World Literacy Foundation, Vizrt Group Band Together for International Partnership
The World Literacy Foundation and the Vizrt Group have started an international charity partnership for 2020 to bring literacy skills to 500,000 highly disadvantaged children who can’t read or write.
The collaborative partnership will allow the World Literacy Foundation to harness the technology and expertise of the Vizrt Group in order to help reach their objective to give children from disadvantaged backgrounds access to books and learning resources.
The Vizrt Group has pledged to make a $250,000 donation encompassing technology, resources, expertise, and cash.
“We believe at the Vizrt Group that storytelling is one of the keys to a better-informed world,” says Petter Ole Jakobsen, Founder and Chief Innovation Officer at the Vizrt Group. “By making reading skills a priority for disadvantaged children we can stimulate their curiosity helping them to gain the skills that can change their world.”

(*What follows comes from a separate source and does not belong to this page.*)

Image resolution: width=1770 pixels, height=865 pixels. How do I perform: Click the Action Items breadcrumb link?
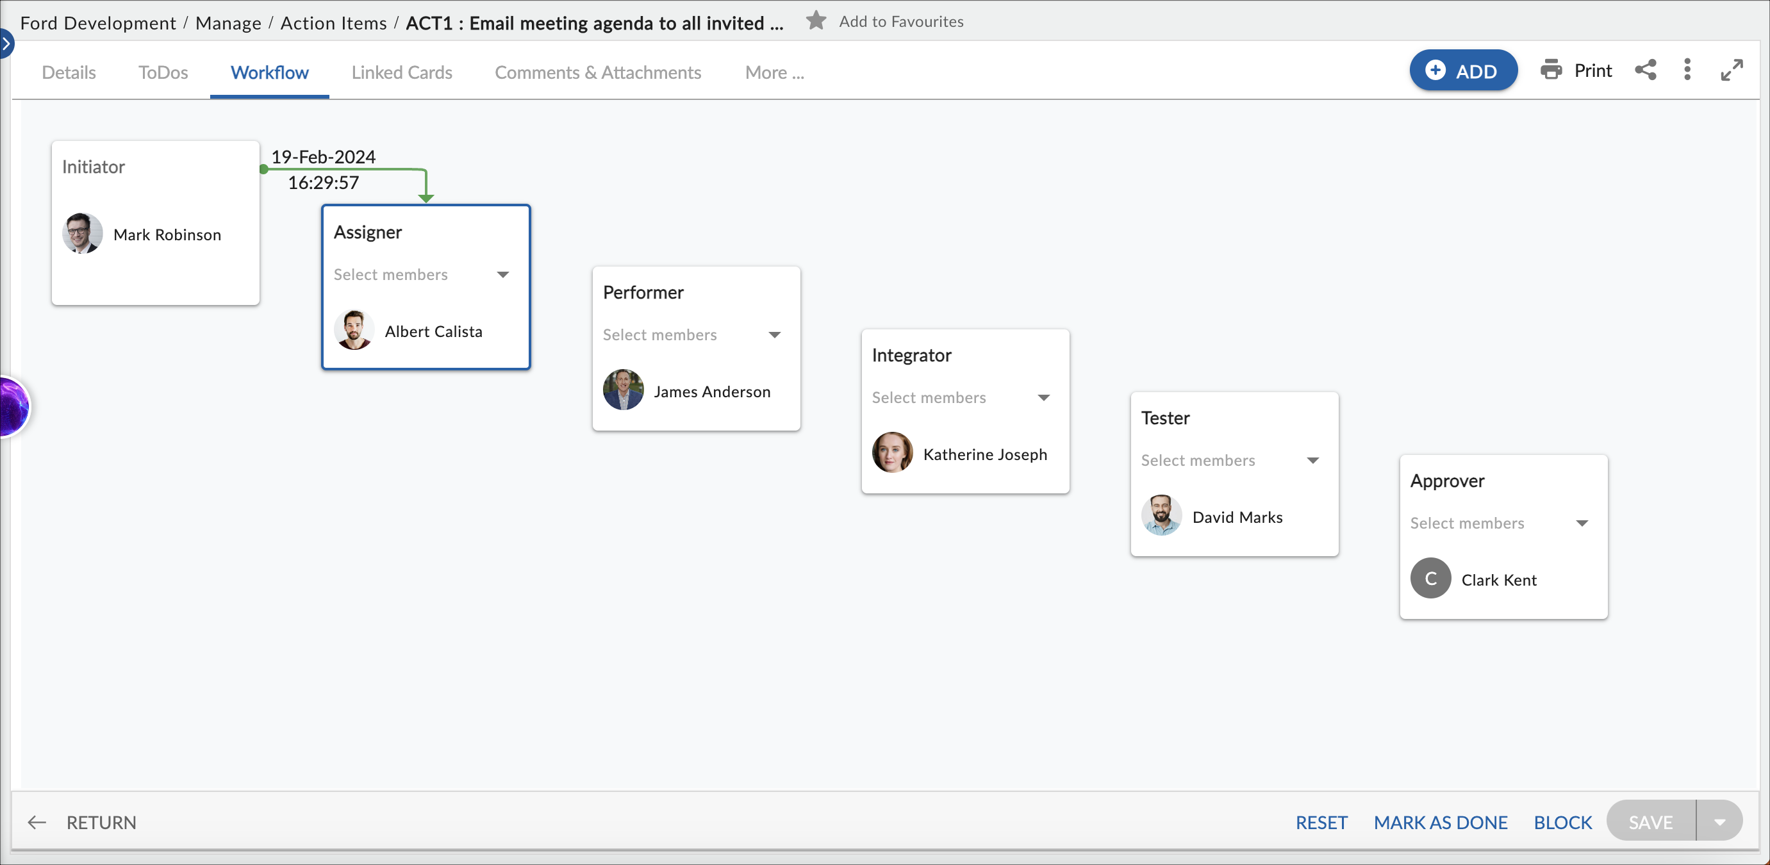coord(333,23)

In 2020, 770 million people in the world are illiterate and a further 2 billion people struggle to read a single sentence.
“Video is the most effective form of digital communication out there today – and we happen to be experts in it,” he continues. “If we can utilize this expertise to help the WLF reach their goals in 2020 then we will be living and breathing our purpose as an organization.”
According to CEO of the World Literacy Foundation, Andrew Kay, this is an international disgrace and much more needs to be done.
“We must provide every child a chance to learn to read,” he says. “At the WLF we estimate the social and economic cost of illiteracy is hundreds of billions each year. If a child struggles to read, they often become an adult who struggles with issues related to unemployment, welfare, crime, and health. Research tells us every $1 spent on quality literacy development, returns back $7 to the economy.
“We hope that the partnership with the Vizrt Group can help us with several projects across the year including our Sun Books initiative,” Kay concludes. “This initiative provides classrooms in Africa a new, innovative solar panel tablet device that will lift the reading skills of children in 1200 remote and significantly under-resourced classrooms, and mainly in places where there is limited internet connection and electricity.”